▶ _Goal of the exercise_
Go line by line through the records below. Copy whichever lines contain the string "agent".

▶ _Extracted information_
.....

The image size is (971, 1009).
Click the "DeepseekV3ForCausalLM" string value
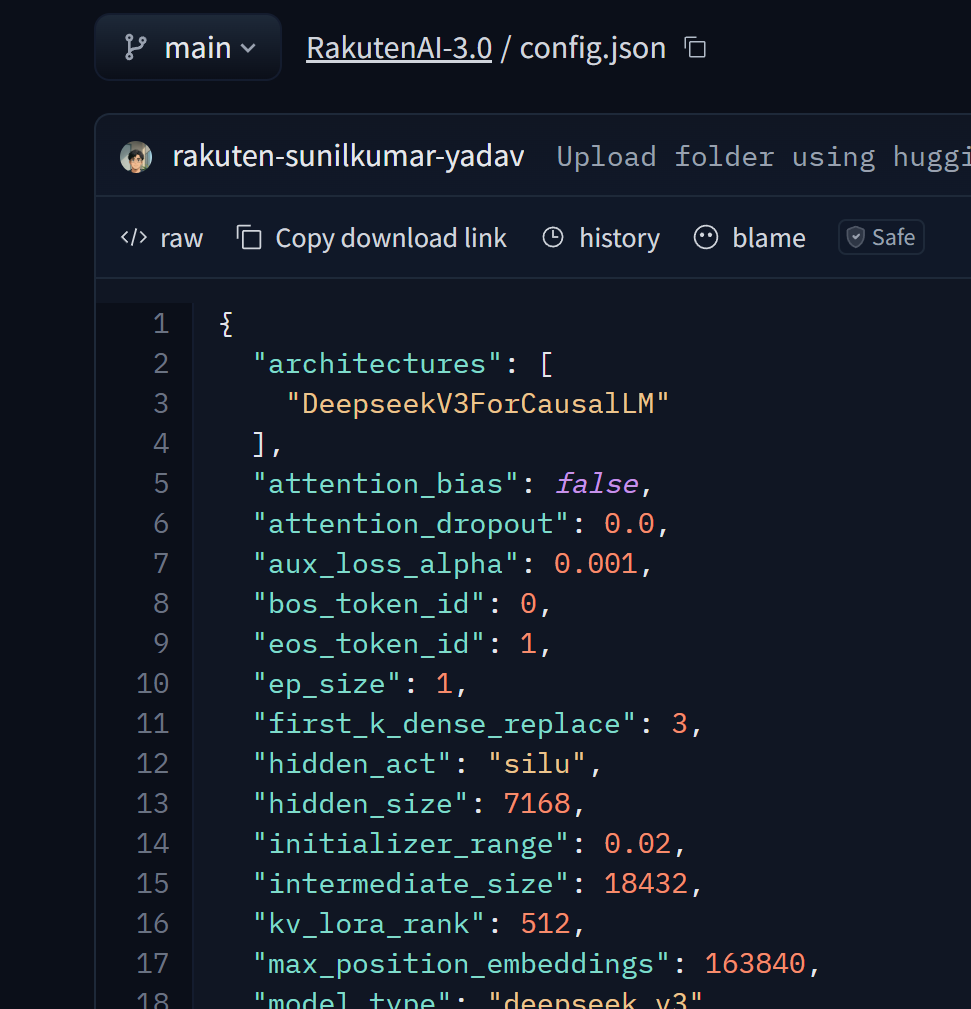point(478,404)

.....

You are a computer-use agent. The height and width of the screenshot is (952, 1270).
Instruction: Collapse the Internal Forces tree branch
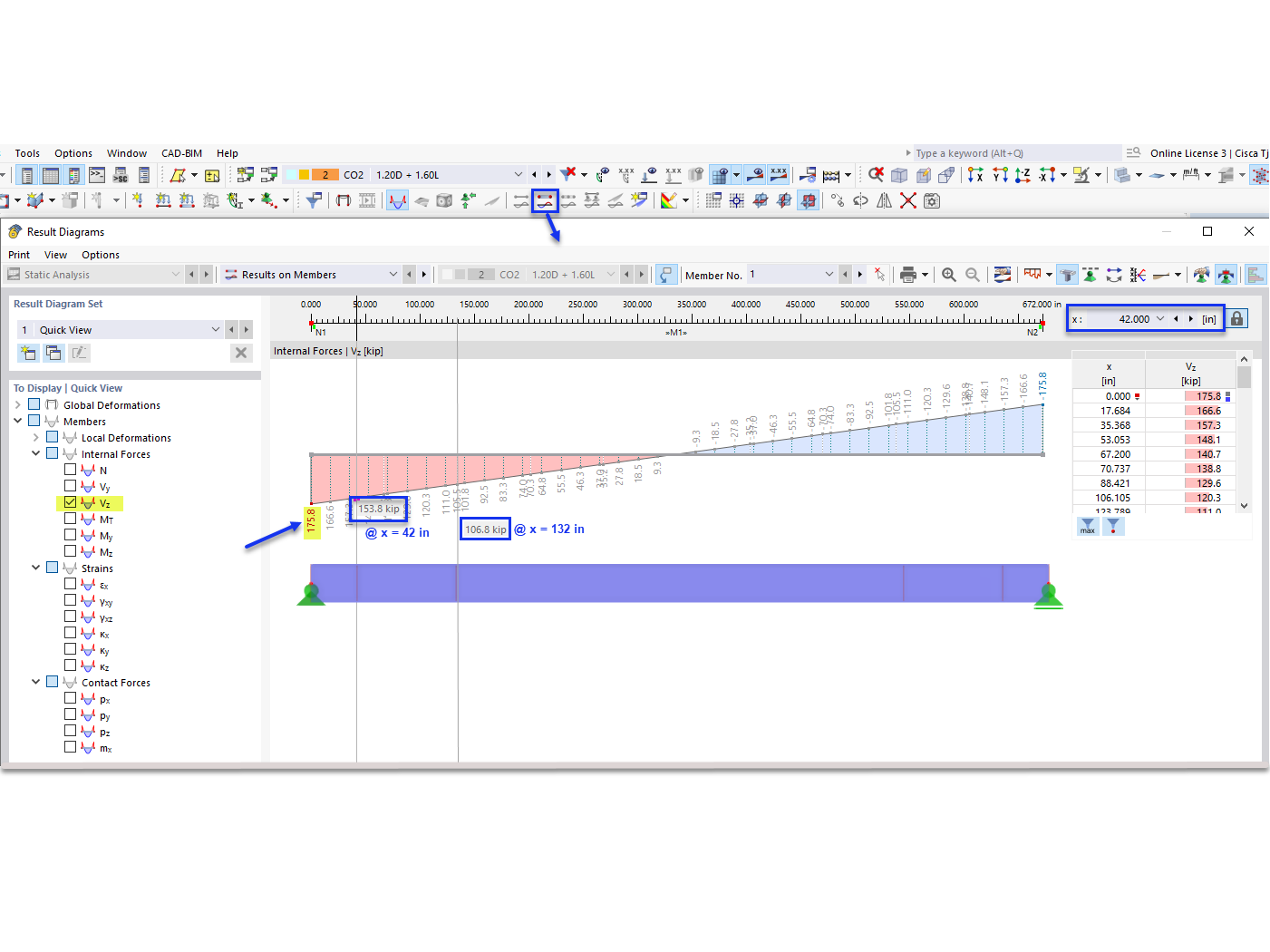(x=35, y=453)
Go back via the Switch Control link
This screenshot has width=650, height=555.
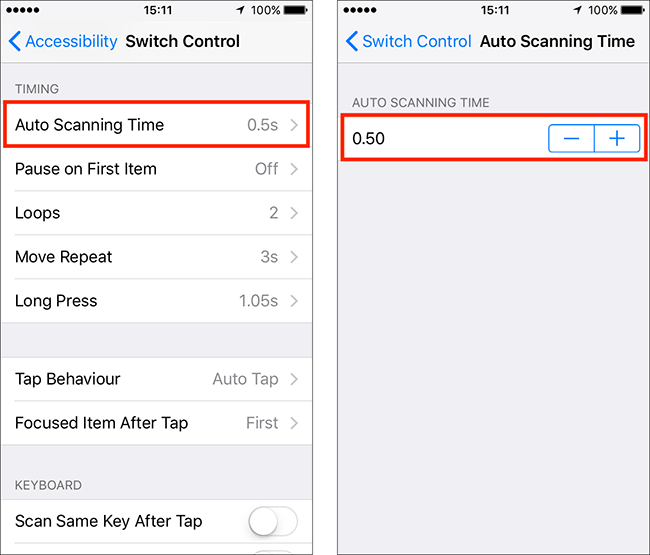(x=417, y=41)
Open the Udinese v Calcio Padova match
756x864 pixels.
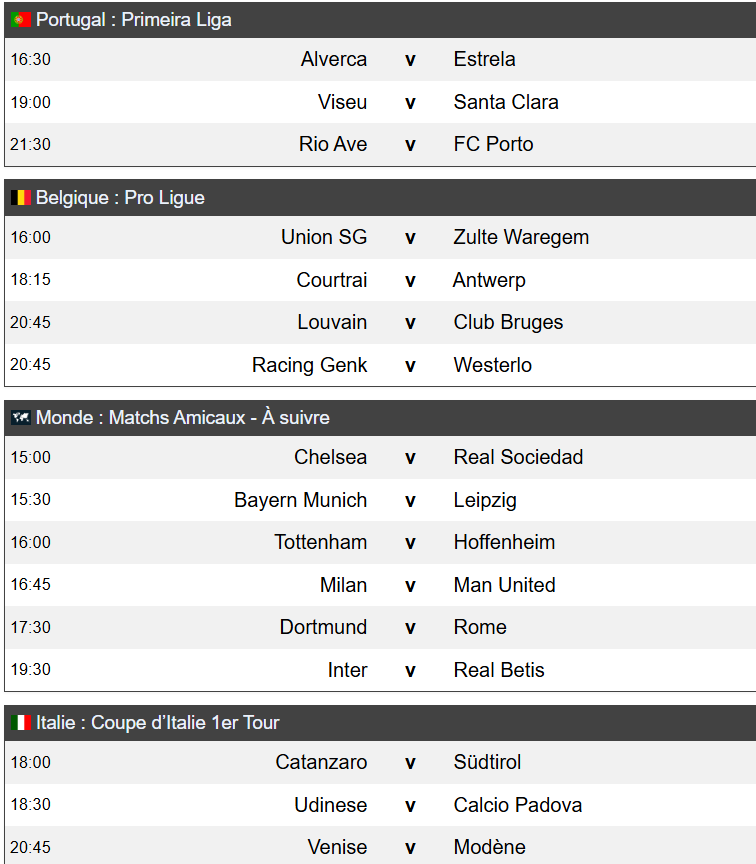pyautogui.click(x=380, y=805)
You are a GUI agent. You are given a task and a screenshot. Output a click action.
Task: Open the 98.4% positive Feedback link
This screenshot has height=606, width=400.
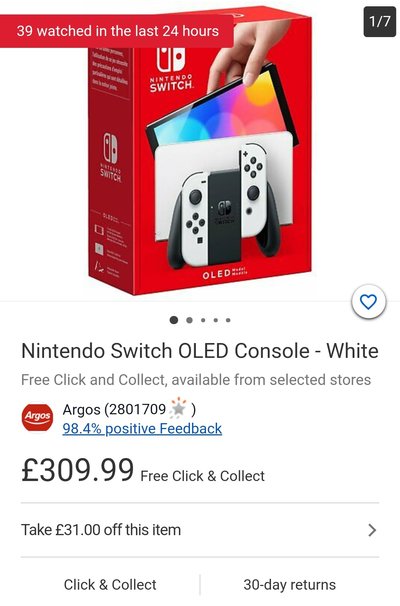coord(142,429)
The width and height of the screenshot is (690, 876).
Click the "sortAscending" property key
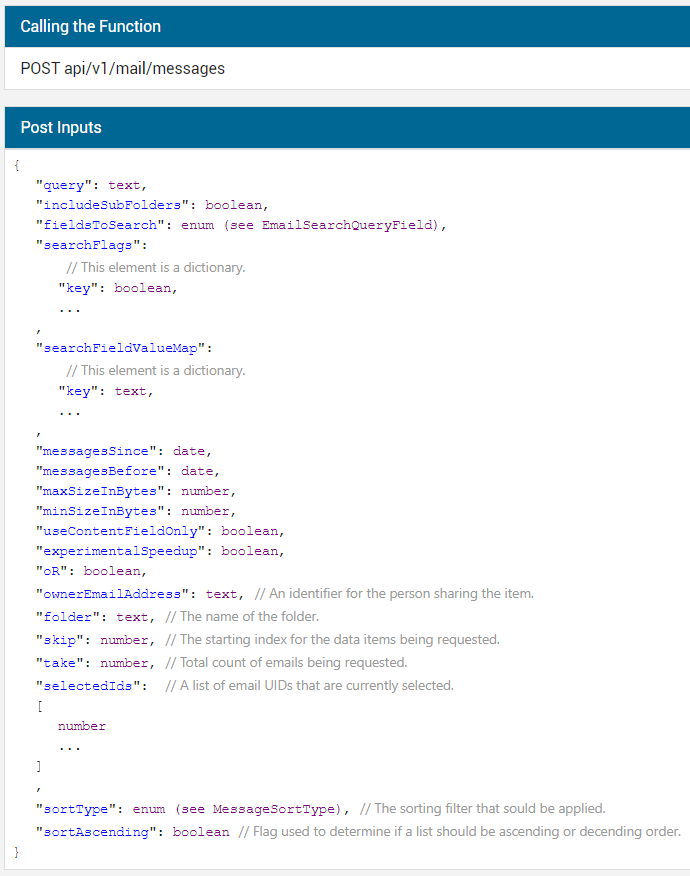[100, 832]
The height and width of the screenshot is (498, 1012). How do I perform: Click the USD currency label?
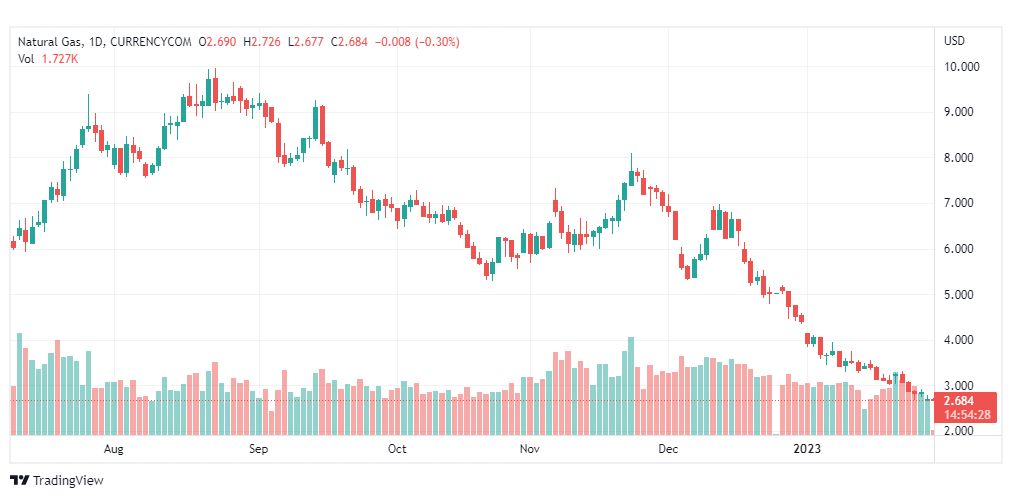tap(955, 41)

.....

▶ _Output below_
You are a computer-use agent. The height and width of the screenshot is (952, 1270).
You are a GUI agent. You are given a task and a screenshot. Output a click action.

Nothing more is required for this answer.